My photography
I use photography to show something about where I’ve been or people whom I’ve met. As well as trying to see the beauty in a scene or situation, I’m also trying to convey ideas and feelings. My photography is about me and what I do, who I meet and where I go. All my photography tries to be contemporary and creative. I’m resistant to being fitted in to a taxonomy by categorisation such as “travel” or “conceptual” or “nature”. All image-making is political simply by the act of selection and hence exclusion but I am not campaigning for any particular point of view, except to try to see the positives and to live life to the full.

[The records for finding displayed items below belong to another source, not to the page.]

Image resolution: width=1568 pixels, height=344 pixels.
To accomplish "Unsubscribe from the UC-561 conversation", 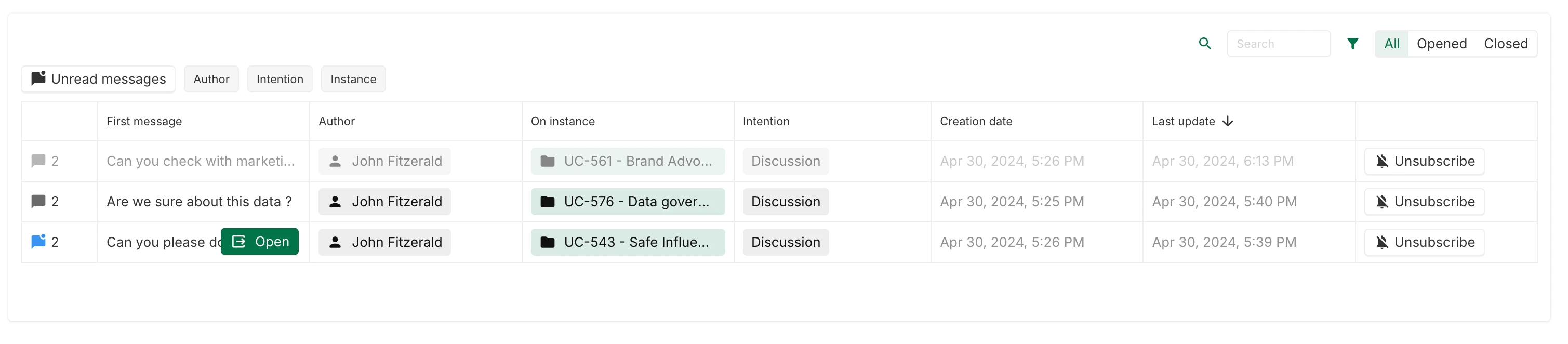I will 1424,161.
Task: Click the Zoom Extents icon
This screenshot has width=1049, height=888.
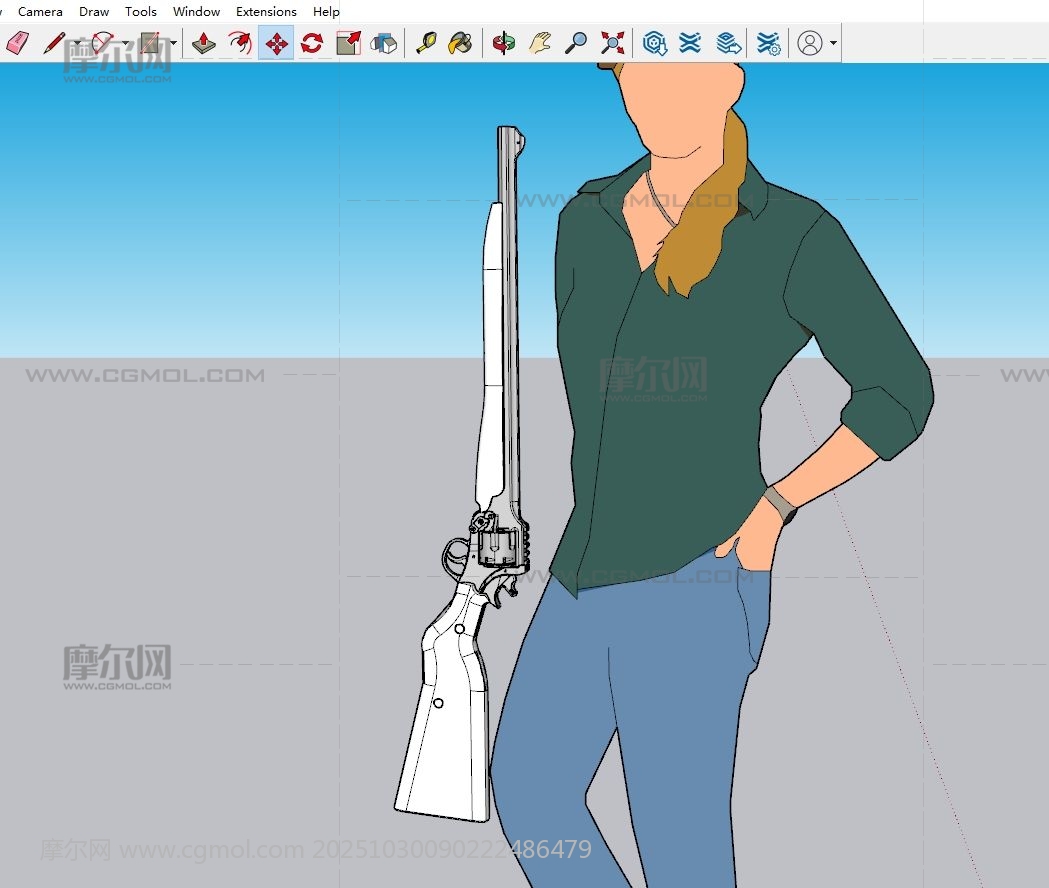Action: point(612,43)
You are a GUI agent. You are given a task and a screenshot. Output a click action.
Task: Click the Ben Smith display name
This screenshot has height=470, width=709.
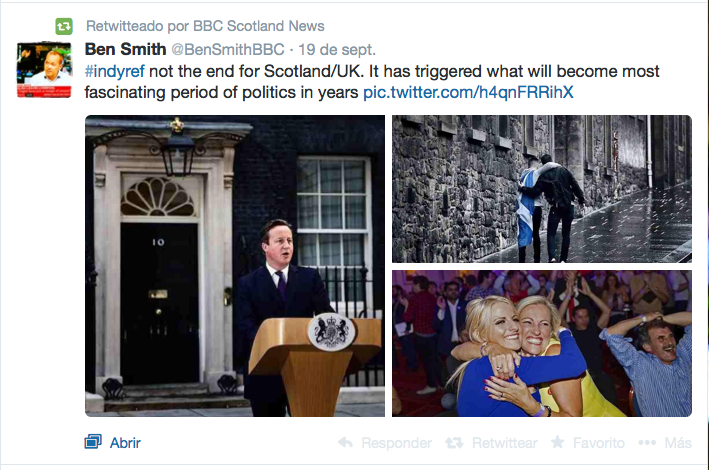tap(126, 48)
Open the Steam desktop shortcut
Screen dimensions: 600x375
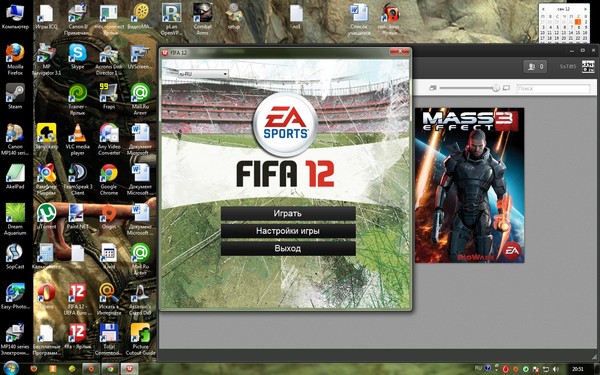coord(15,96)
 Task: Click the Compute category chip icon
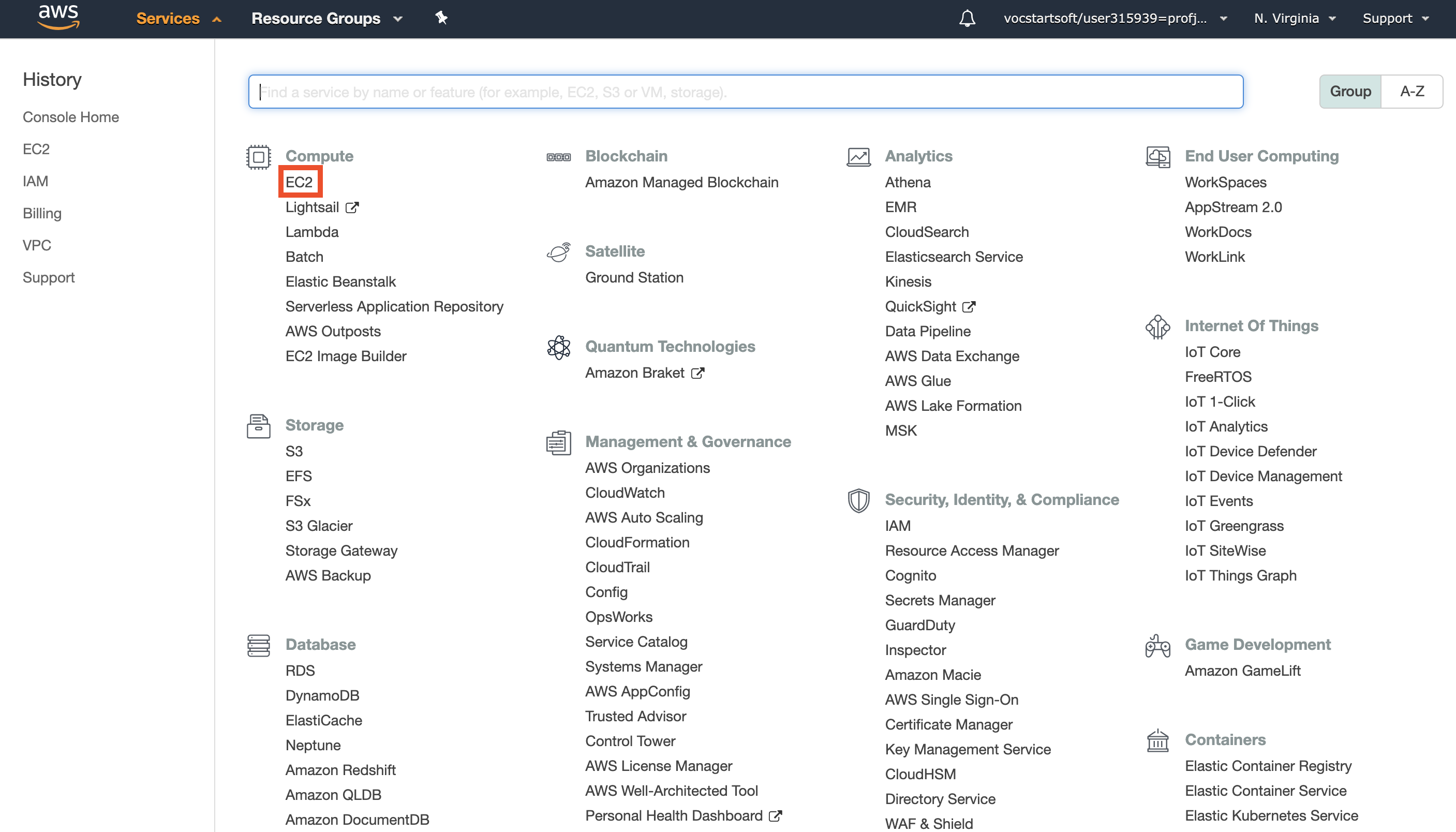tap(258, 157)
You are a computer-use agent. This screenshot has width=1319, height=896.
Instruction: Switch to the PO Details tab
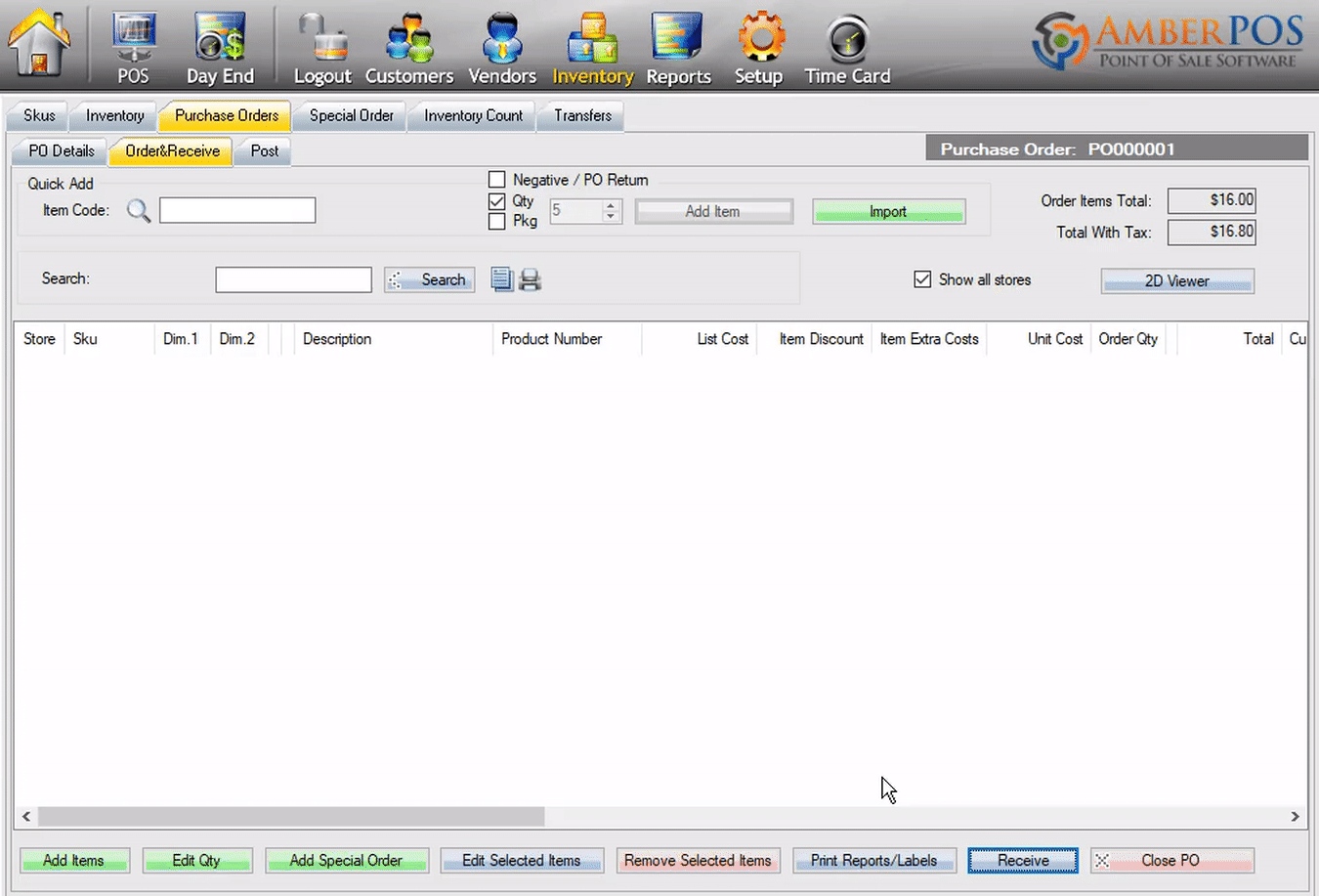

I use 645, 35mm and DX formats plus a handy little digital compact that shoots RAW files. I’ve experimented with non-lens photography - do ask!
I first worked in a monochrome/silver wet darkroom at age 7, helping my Father with scientific prints; I’ve used colour negative materials since age 21 and digital since 2005. I use Photoshop (Adobe) and Photopaint (Corel).
Nothing visual says “tropical” more directly than flowering trees. These are a few from St. Gilles les Bains, on the east of the Indian Ocean island of La Réunion. And of course some tropical palm trees.
The Greta is a formidable river as it enters its gorge upstream from Keswick. The K2T Keswick Railway Footpath follows the river downstream from Threlkeld. This is the view from Low Pearson’s Bridge with meltwater and a day’s rain fuelling the flow.
More than a few years since I first walked this route; now the Greta is a neighbour and I cross it and enjoy the varying moods of the river when I’m walking to the supermarket in Keswick.
Street photography is almost an integral part of the Brighton Lanes experience: anyone can be prey to camera groups on the prowl most weekends. If you can’t beat them, join them! Here are a few street snaps from the first Saturday of 2026.
Always a pleasure to walk along Seaford beach front in fine weather. The traditional beach huts have been photographed many times. My photo this time is about textures as well as colours.
The gardens of Brighton’s Royal Pavilion, the seaside pleasure palace of King George IV (reigned 1820-30), which was finished by architect John Nash; the Pavilion was later enjoyed by his successors William IV, then Queen Victoria.